On Thursday last week, South Sudanese Finance Minister Awow Daniel Chuang presented a preliminary draft of the budget. The country will probably finance a SSP 2.4 Trillion budget unless any further considerations are made. With revenue projections sitting at SSP 1.7 Trillion, the ailing nation expects a deficit of more than SSP 700 Billion. If these figures are ratified, it would be a 14% increase from last year’s budget.
The conflict in Sudan, which is still the main route for the landlocked country’s crude oil, has complicated the country’s ability to supply crude oil, which is its major export and source of revenue. It has resulted in several stoppages on the route, through which Juba normally supplies 150,000 barrels per day through Port Sudan.

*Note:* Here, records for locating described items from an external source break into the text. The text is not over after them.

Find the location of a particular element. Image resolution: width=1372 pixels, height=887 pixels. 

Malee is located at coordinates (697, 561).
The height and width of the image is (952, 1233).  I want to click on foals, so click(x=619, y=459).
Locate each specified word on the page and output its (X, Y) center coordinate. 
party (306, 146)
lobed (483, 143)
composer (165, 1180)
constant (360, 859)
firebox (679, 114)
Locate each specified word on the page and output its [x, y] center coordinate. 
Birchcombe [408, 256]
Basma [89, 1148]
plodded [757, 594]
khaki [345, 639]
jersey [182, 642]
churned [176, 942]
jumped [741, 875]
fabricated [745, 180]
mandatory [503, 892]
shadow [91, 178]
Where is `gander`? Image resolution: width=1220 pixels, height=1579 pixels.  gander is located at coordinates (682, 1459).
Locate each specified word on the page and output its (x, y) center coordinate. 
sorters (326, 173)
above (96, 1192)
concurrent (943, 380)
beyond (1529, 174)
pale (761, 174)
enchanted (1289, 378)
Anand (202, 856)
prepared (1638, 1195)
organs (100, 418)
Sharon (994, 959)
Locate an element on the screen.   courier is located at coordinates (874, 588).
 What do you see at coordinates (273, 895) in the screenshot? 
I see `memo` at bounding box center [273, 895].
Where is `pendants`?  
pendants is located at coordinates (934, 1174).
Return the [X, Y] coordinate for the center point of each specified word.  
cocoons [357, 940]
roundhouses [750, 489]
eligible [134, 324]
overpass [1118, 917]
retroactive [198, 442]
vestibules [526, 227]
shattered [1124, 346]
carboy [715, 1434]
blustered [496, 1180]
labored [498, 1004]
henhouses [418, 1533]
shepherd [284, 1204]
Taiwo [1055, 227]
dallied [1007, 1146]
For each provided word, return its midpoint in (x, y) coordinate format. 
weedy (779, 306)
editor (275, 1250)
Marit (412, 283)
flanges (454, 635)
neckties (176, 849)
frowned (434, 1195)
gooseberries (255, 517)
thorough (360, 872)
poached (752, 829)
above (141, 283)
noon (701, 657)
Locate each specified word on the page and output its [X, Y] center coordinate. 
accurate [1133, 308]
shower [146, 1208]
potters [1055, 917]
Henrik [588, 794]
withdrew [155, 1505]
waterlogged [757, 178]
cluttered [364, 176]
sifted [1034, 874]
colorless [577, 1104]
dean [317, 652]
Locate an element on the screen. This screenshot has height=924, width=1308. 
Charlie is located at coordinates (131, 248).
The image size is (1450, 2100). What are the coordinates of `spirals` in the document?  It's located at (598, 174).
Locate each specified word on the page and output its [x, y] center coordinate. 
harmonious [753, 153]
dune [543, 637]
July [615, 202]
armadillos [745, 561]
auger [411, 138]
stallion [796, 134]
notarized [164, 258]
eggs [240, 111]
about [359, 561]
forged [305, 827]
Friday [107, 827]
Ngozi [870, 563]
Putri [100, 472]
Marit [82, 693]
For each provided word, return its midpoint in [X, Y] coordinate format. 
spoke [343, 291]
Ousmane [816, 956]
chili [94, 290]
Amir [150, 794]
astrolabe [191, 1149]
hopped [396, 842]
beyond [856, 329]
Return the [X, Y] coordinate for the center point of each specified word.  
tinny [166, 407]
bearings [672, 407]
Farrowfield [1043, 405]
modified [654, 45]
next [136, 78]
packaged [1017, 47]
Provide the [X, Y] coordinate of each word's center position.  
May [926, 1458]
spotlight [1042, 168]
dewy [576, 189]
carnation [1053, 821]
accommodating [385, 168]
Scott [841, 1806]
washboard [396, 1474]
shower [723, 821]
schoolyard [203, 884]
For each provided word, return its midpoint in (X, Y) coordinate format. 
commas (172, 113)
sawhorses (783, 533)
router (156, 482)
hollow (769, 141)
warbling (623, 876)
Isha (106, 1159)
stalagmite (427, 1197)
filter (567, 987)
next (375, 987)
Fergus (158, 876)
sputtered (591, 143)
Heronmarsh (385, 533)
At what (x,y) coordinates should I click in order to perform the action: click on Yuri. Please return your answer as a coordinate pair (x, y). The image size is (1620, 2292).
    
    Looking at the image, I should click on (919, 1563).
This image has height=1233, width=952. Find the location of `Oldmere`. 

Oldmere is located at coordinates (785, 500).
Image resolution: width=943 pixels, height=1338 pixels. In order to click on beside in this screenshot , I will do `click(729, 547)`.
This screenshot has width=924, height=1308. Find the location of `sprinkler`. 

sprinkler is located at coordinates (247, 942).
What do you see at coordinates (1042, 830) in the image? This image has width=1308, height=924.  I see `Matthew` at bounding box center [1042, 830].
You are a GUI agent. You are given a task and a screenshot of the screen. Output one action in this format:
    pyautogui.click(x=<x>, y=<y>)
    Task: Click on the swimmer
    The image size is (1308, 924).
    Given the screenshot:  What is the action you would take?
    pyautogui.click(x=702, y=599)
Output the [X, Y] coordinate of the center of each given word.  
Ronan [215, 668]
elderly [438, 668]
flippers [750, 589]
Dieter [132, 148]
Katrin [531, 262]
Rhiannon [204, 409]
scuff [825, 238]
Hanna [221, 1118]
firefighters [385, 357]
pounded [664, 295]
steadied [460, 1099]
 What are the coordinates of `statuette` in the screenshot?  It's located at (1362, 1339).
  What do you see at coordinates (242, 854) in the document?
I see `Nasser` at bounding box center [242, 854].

After South Sudan seceded in 2011, it made a deal with Khartoum to keep the oil flowing through the latter’s territory and pay a transit fee.
A February breakdown of a major pipeline transporting 60% of its crude oil had immediate effects, and the prices of other basic commodities have skyrocketed. The situation has worsened as the country’s currency continues plummeting against the dollar. According to Trading Economics, consumer prices rose by 22.5% Year-On-Year in March this year bringing the food inflation rate to 186%.
Juba is hoping for progress in the Sudan peace process, which still seems far off as Khartoum and the Rapid Support Forces (RSF) continue to escalate clashes and blame each other for destroying the crucial pipelines. It’ll also be hoping for better oil prices this year and market stability to restore soundness to its economy.